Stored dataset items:

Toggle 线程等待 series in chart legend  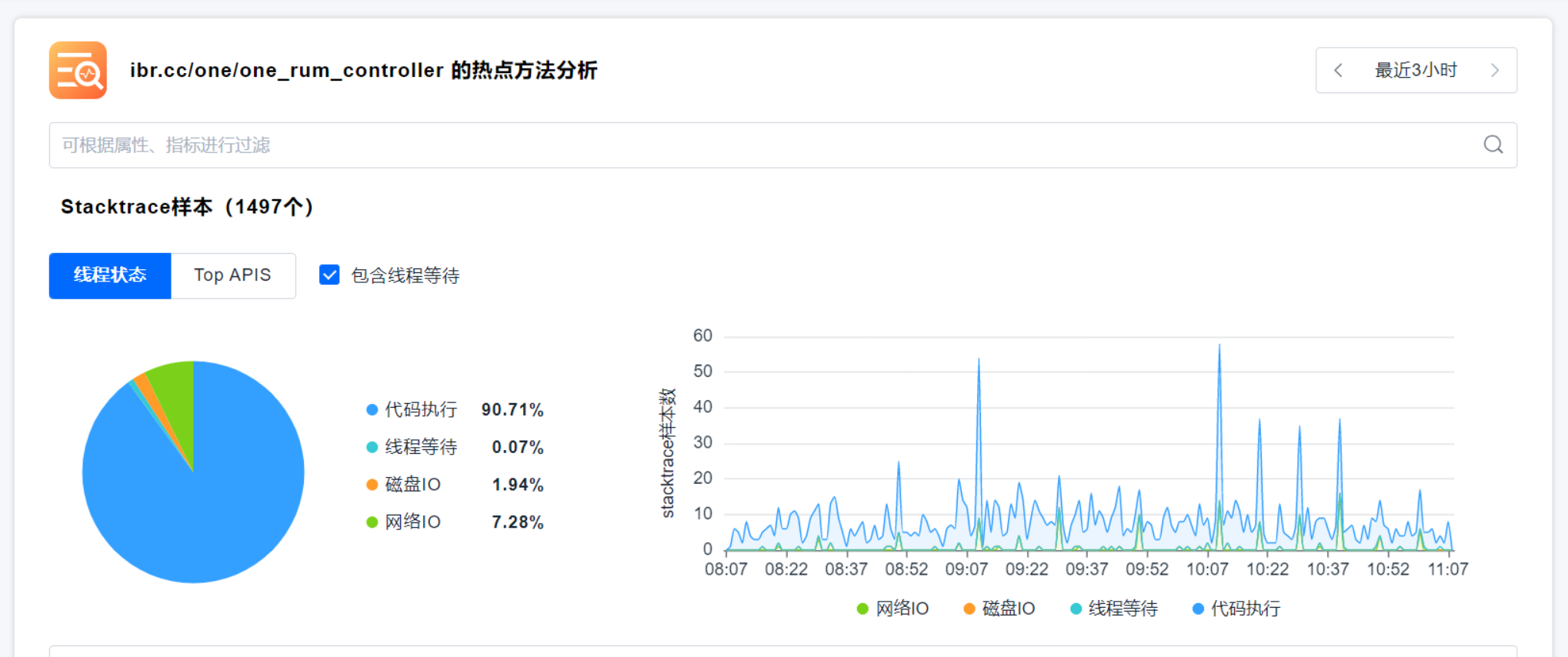(x=1114, y=609)

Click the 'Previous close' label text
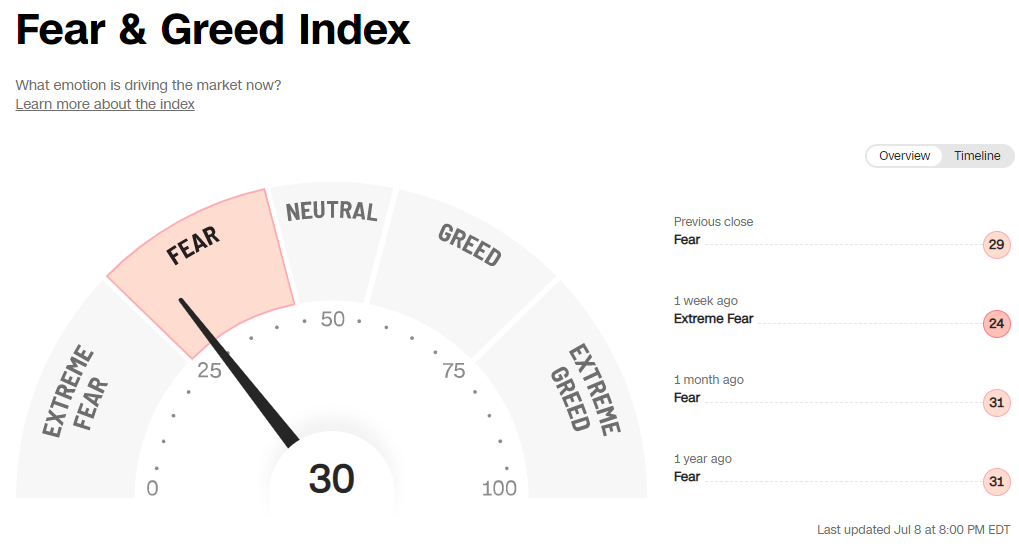pos(713,222)
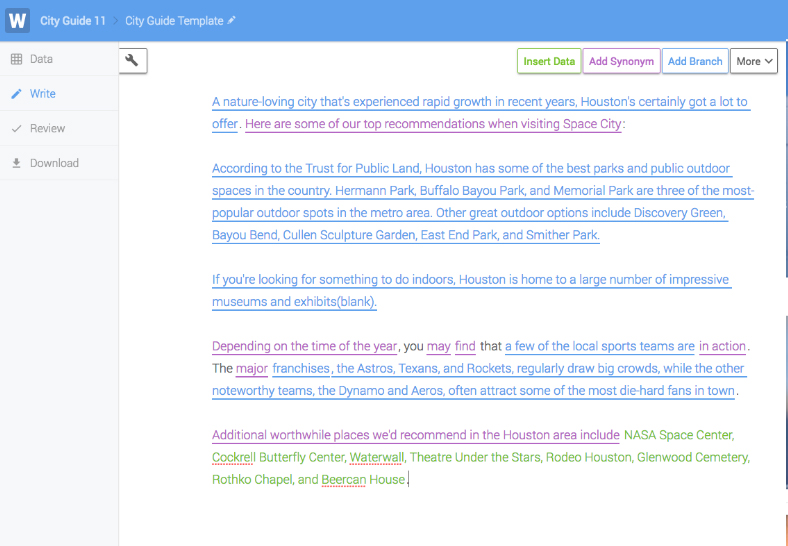The image size is (788, 546).
Task: Click the Add Branch button
Action: click(x=694, y=61)
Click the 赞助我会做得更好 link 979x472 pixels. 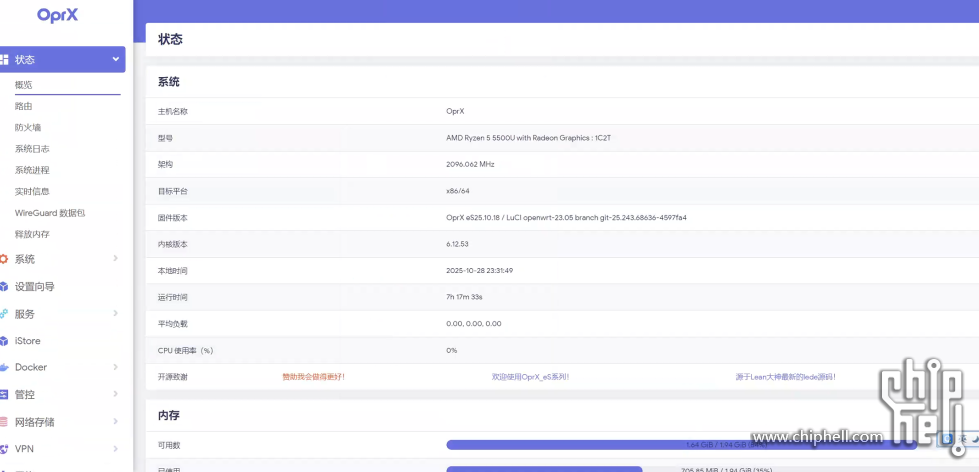[320, 377]
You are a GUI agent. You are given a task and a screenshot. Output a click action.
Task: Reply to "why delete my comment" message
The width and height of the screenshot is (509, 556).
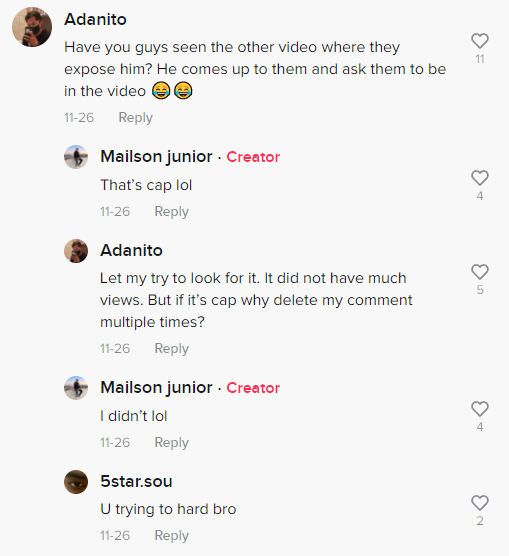[172, 349]
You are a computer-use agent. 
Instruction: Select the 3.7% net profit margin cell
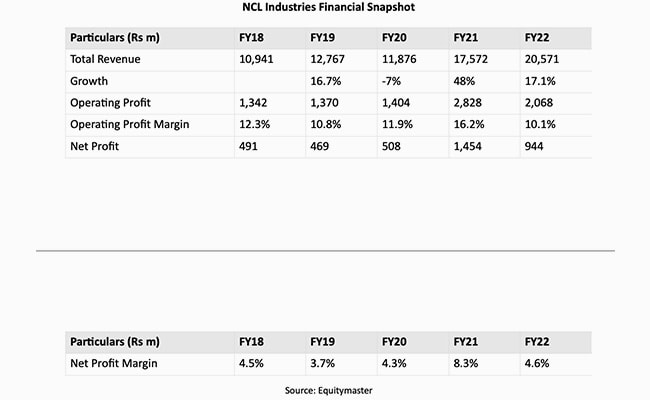point(323,362)
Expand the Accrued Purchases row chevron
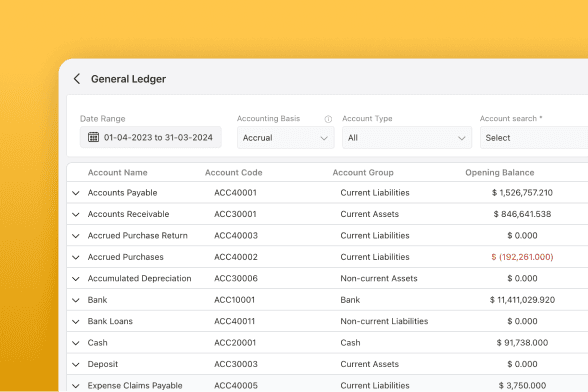588x392 pixels. pyautogui.click(x=76, y=257)
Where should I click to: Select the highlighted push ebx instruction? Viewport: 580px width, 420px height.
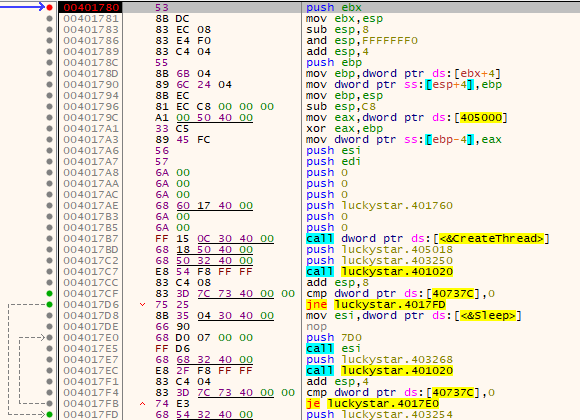(x=334, y=7)
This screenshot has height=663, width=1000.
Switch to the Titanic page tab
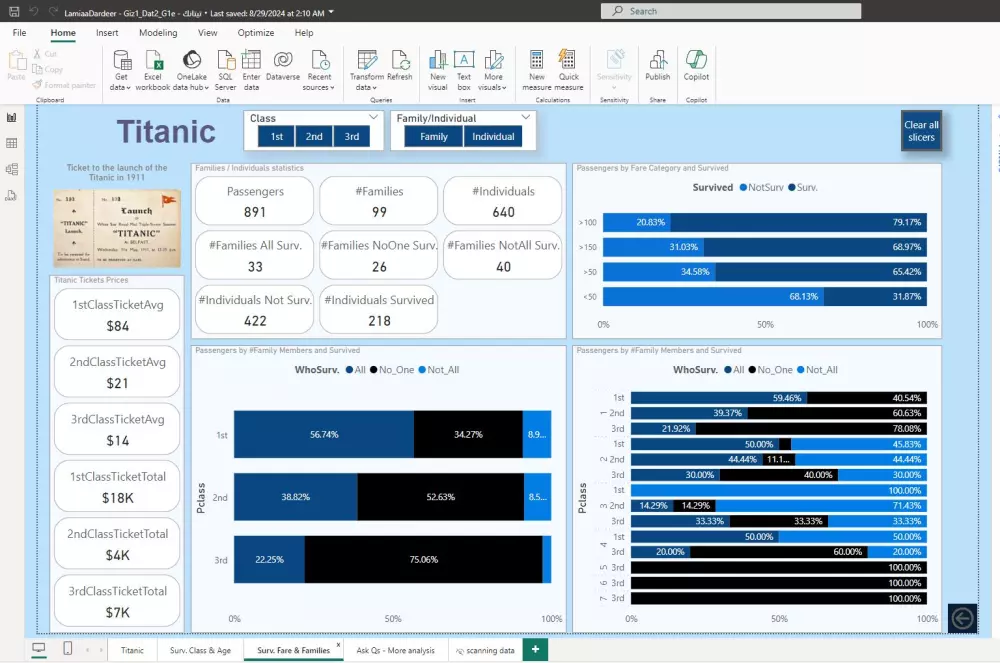click(133, 649)
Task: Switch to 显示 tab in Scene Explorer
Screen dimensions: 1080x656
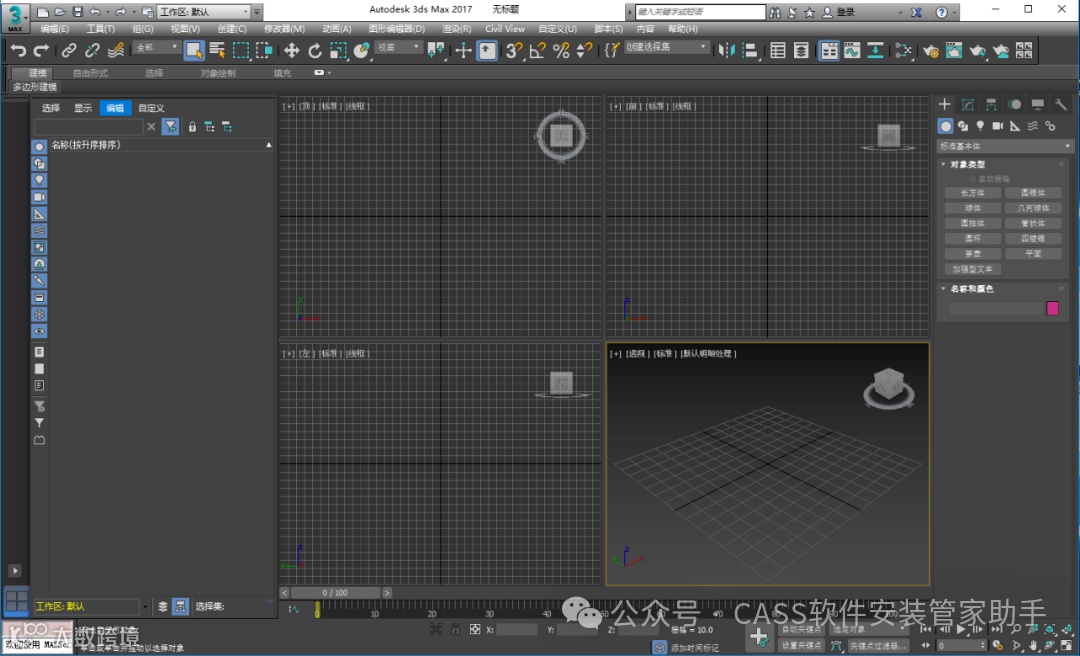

▶ ASSIGNMENT
Excluding the pictures, restate word for word the lines from the one that holds "The width and" through the last line of the entries, both ends included.

▶ RESPONSE TO THE EXERCISE
The width and height of the screenshot is (509, 556).
[172, 349]
You are a computer-use agent. 
Instruction: Select the 3.7% net profit margin cell
point(323,362)
Expand the Accrued Purchases row chevron
588x392 pixels. pyautogui.click(x=76, y=257)
Where should I click to: Select the highlighted push ebx instruction? Viewport: 580px width, 420px height.
(x=334, y=7)
This screenshot has height=663, width=1000.
Switch to the Titanic page tab
click(133, 649)
Task: Switch to 显示 tab in Scene Explorer
Screen dimensions: 1080x656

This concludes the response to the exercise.